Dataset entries
....

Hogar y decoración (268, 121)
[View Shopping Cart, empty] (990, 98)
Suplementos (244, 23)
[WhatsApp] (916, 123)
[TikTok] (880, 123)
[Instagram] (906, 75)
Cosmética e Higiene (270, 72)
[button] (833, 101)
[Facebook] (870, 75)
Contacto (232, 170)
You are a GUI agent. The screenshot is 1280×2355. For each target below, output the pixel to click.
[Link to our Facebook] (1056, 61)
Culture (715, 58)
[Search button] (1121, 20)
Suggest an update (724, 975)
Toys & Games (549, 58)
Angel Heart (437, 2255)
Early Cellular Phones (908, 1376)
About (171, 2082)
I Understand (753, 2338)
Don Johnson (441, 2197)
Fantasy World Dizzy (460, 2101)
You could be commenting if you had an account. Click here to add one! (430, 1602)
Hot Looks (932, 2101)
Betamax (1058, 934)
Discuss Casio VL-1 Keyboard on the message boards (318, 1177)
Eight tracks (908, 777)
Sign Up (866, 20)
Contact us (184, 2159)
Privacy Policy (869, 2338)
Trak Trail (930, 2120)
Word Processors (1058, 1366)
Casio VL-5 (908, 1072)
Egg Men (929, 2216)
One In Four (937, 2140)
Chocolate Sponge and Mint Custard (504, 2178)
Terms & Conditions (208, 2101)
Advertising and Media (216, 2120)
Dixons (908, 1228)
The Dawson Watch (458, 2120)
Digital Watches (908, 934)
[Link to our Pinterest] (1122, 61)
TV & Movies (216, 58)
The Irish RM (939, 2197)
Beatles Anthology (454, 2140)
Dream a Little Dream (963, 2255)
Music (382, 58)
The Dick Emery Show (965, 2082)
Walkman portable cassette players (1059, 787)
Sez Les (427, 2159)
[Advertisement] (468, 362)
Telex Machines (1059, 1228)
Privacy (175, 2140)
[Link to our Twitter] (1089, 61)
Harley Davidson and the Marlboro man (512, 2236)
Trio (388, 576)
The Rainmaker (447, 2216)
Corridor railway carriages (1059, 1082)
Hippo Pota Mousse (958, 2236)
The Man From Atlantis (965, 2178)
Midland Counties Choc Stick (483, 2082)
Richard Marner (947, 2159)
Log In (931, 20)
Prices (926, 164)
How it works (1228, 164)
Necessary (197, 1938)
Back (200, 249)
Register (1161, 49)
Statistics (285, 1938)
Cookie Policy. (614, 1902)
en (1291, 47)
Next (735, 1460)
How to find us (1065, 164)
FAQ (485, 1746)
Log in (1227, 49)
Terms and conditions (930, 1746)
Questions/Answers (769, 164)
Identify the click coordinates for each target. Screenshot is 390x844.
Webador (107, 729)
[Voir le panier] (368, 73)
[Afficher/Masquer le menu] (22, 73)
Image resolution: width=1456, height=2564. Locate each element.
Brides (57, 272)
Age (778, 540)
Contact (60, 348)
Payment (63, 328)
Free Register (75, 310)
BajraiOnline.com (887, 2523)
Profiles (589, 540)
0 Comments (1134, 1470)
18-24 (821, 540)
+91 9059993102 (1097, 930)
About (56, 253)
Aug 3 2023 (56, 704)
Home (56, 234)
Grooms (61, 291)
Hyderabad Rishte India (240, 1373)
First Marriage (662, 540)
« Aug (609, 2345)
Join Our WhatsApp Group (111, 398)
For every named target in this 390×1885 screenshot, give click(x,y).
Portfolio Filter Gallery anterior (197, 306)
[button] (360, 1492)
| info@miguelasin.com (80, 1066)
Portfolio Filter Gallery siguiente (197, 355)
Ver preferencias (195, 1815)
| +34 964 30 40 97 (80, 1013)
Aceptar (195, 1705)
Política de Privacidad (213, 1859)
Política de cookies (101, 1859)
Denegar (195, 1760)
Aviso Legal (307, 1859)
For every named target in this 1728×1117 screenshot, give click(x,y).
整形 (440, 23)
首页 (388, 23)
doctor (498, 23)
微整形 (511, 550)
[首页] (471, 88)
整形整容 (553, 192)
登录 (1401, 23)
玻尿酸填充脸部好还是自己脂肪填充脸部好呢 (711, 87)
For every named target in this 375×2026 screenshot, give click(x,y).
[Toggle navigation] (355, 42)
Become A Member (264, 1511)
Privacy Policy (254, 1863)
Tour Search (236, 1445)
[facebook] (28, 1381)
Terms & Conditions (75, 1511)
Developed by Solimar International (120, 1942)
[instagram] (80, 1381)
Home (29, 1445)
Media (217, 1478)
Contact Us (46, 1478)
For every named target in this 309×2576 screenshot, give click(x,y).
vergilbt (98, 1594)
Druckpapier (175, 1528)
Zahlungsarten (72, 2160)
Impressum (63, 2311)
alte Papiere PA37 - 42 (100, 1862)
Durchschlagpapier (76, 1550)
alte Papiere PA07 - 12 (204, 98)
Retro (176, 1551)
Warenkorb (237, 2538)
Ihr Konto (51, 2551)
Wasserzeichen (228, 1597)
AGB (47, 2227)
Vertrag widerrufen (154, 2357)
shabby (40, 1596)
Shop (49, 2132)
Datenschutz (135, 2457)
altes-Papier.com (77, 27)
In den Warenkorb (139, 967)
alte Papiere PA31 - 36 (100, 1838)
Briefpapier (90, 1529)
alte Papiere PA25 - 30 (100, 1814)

....

• **WHAT YOU HAVE TO DO**
Please reproduce each record precisely as written.

• **RESULT OF THIS TASK**
Hogar y decoración (268, 121)
[View Shopping Cart, empty] (990, 98)
Suplementos (244, 23)
[WhatsApp] (916, 123)
[TikTok] (880, 123)
[Instagram] (906, 75)
Cosmética e Higiene (270, 72)
[button] (833, 101)
[Facebook] (870, 75)
Contacto (232, 170)
You are a GUI agent. The screenshot is 1280×2355. For each target below, output the pixel to click.
[Link to our Facebook] (1056, 61)
Culture (715, 58)
[Search button] (1121, 20)
Suggest an update (724, 975)
Toys & Games (549, 58)
Angel Heart (437, 2255)
Early Cellular Phones (908, 1376)
About (171, 2082)
I Understand (753, 2338)
Don Johnson (441, 2197)
Fantasy World Dizzy (460, 2101)
You could be commenting if you had an account. Click here to add one! (430, 1602)
Hot Looks (932, 2101)
Betamax (1058, 934)
Discuss Casio VL-1 Keyboard on the message boards (318, 1177)
Eight tracks (908, 777)
Sign Up (866, 20)
Contact us (184, 2159)
Privacy Policy (869, 2338)
Trak Trail (930, 2120)
Word Processors (1058, 1366)
Casio VL-5 (908, 1072)
Egg Men (929, 2216)
One In Four (937, 2140)
Chocolate Sponge and Mint Custard (504, 2178)
Terms & Conditions (208, 2101)
Advertising and Media (216, 2120)
Dixons (908, 1228)
The Dawson Watch (458, 2120)
Digital Watches (908, 934)
[Link to our Pinterest] (1122, 61)
TV & Movies (216, 58)
The Irish RM (939, 2197)
Beatles Anthology (454, 2140)
Dream a Little Dream (963, 2255)
Music (382, 58)
The Dick Emery Show (965, 2082)
Walkman portable cassette players (1059, 787)
Sez Les (427, 2159)
[Advertisement] (468, 362)
Telex Machines (1059, 1228)
Privacy (175, 2140)
[Link to our Twitter] (1089, 61)
Harley Davidson and the Marlboro man (512, 2236)
Trio (388, 576)
The Rainmaker (447, 2216)
Corridor railway carriages (1059, 1082)
Hippo Pota Mousse (958, 2236)
The Man From Atlantis (965, 2178)
Midland Counties Choc Stick (483, 2082)
Richard Marner (947, 2159)
Log In (931, 20)
Prices (926, 164)
How it works (1228, 164)
Necessary (197, 1938)
Back (200, 249)
Register (1161, 49)
Statistics (285, 1938)
Cookie Policy. (614, 1902)
en (1291, 47)
Next (735, 1460)
How to find us (1065, 164)
FAQ (485, 1746)
Log in (1227, 49)
Terms and conditions (930, 1746)
Questions/Answers (769, 164)
Identify the click coordinates for each target. Screenshot is 390x844.
Webador (107, 729)
[Voir le panier] (368, 73)
[Afficher/Masquer le menu] (22, 73)
Image resolution: width=1456, height=2564. Locate each element.
Brides (57, 272)
Age (778, 540)
Contact (60, 348)
Payment (63, 328)
Free Register (75, 310)
BajraiOnline.com (887, 2523)
Profiles (589, 540)
0 Comments (1134, 1470)
18-24 (821, 540)
+91 9059993102 (1097, 930)
About (56, 253)
Aug 3 2023 (56, 704)
Home (56, 234)
Grooms (61, 291)
Hyderabad Rishte India (240, 1373)
First Marriage (662, 540)
« Aug (609, 2345)
Join Our WhatsApp Group (111, 398)
For every named target in this 390×1885 screenshot, give click(x,y).
Portfolio Filter Gallery anterior (197, 306)
[button] (360, 1492)
| info@miguelasin.com (80, 1066)
Portfolio Filter Gallery siguiente (197, 355)
Ver preferencias (195, 1815)
| +34 964 30 40 97 (80, 1013)
Aceptar (195, 1705)
Política de Privacidad (213, 1859)
Política de cookies (101, 1859)
Denegar (195, 1760)
Aviso Legal (307, 1859)
For every named target in this 1728×1117 screenshot, give click(x,y).
整形 (440, 23)
首页 (388, 23)
doctor (498, 23)
微整形 (511, 550)
[首页] (471, 88)
整形整容 (553, 192)
登录 (1401, 23)
玻尿酸填充脸部好还是自己脂肪填充脸部好呢 (711, 87)
For every named target in this 375×2026 screenshot, give click(x,y).
[Toggle navigation] (355, 42)
Become A Member (264, 1511)
Privacy Policy (254, 1863)
Tour Search (236, 1445)
[facebook] (28, 1381)
Terms & Conditions (75, 1511)
Developed by Solimar International (120, 1942)
[instagram] (80, 1381)
Home (29, 1445)
Media (217, 1478)
Contact Us (46, 1478)
For every named target in this 309×2576 screenshot, give click(x,y).
vergilbt (98, 1594)
Druckpapier (175, 1528)
Zahlungsarten (72, 2160)
Impressum (63, 2311)
alte Papiere PA37 - 42 (100, 1862)
Durchschlagpapier (76, 1550)
alte Papiere PA07 - 12 (204, 98)
Retro (176, 1551)
Warenkorb (237, 2538)
Ihr Konto (51, 2551)
Wasserzeichen (228, 1597)
AGB (47, 2227)
Vertrag widerrufen (154, 2357)
shabby (40, 1596)
Shop (49, 2132)
Datenschutz (135, 2457)
altes-Papier.com (77, 27)
In den Warenkorb (139, 967)
alte Papiere PA31 - 36 (100, 1838)
Briefpapier (90, 1529)
alte Papiere PA25 - 30 (100, 1814)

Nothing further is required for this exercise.